Kedepankan Persuasif, Sanksi Pelanggar New Normal Bisa Dipidana 1 Tahun 4 Bulan

Kedepankan Persuasif, Sanksi Pelanggar New Normal Bisa Dipidana 1 Tahun 4 Bulan

Untuk memperlancar penerapan new normal, Kapolri Jenderal Idham Azis telah menerbitkan surat telegram.
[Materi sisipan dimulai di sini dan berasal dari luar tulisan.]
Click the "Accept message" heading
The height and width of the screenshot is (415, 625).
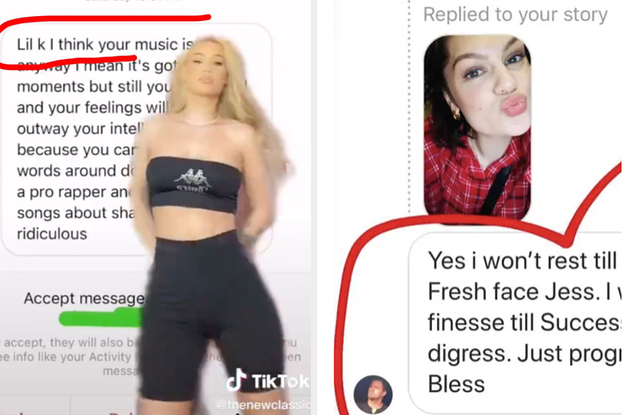[84, 298]
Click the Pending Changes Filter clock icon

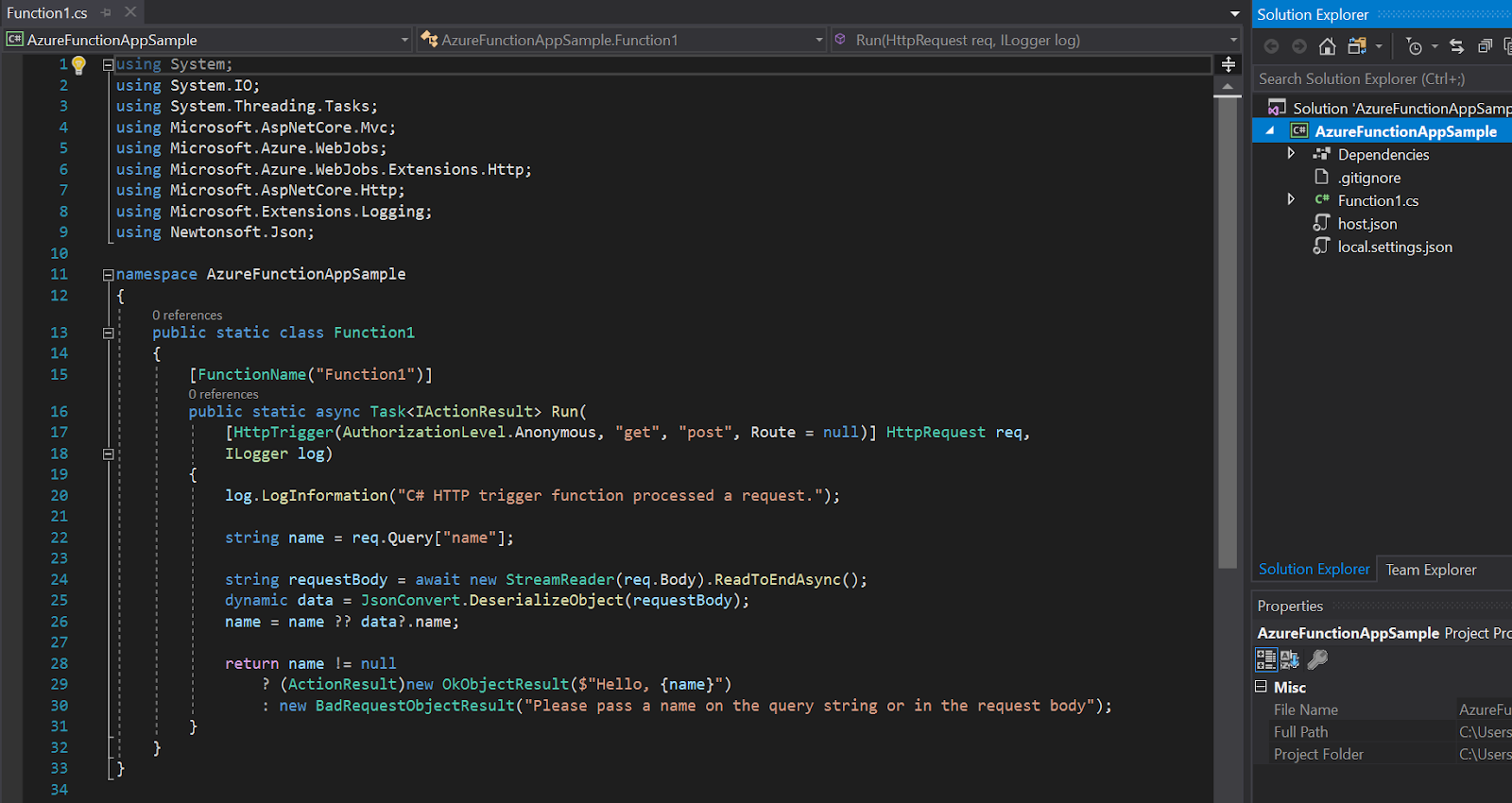pyautogui.click(x=1414, y=46)
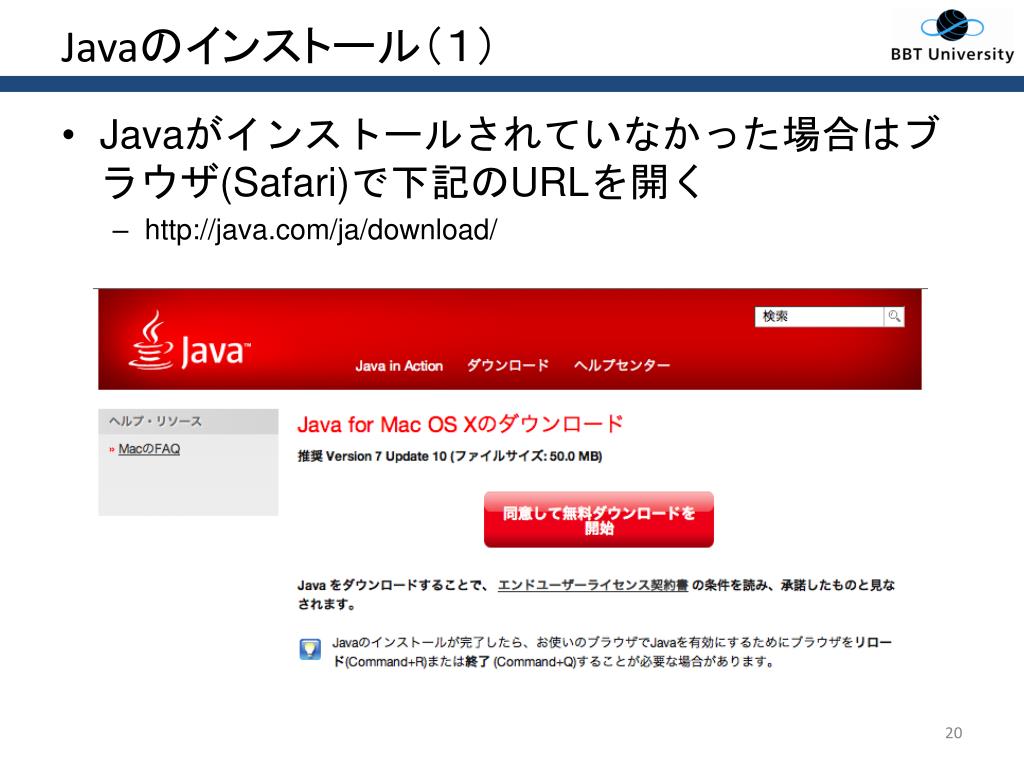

Dalam telegram tersebut Kapolri memerintahkan kepada Kepala Satuan Wilayah (Kasatwil) untuk membuat aturan kepada pelaku usaha hingga pekerja.

"Hari ini Kapolri telah mengeluarkan ST Nomor 249 tanggal 28 Mei 2020 untuk mengimplementasikan skenario kehidupan normal baru atau new normal dalam rangka mempercepat penanganan COVID-19," kata Kabag Penum Divisi Humas Polri Kombes Ahmad Ramadhan.

"Dengan memerintahkan para Kasatwil untuk membuat pengaturan pencegahan penularan COVID-19 terhadap pengelola tempat kerja, pelaku usaha, pekerja, pelanggan, atau konsumen dan masyarakat melalui adaptasi perubahan pola hidup pada situasi COVID-19," imbuhnya.

Dijelaskan Ramadhan, telegram itu merujuk pada Keputusan Menteri Kesehatan tentang Panduan Pencegahan dan Pengendalian COVID-19.

Selain itu, Kapolri juga meminta jajarannya berkoordinasi dengan instansi lain dalam menjaga kedisiplinan masyarakat menerapkan aturan new normal.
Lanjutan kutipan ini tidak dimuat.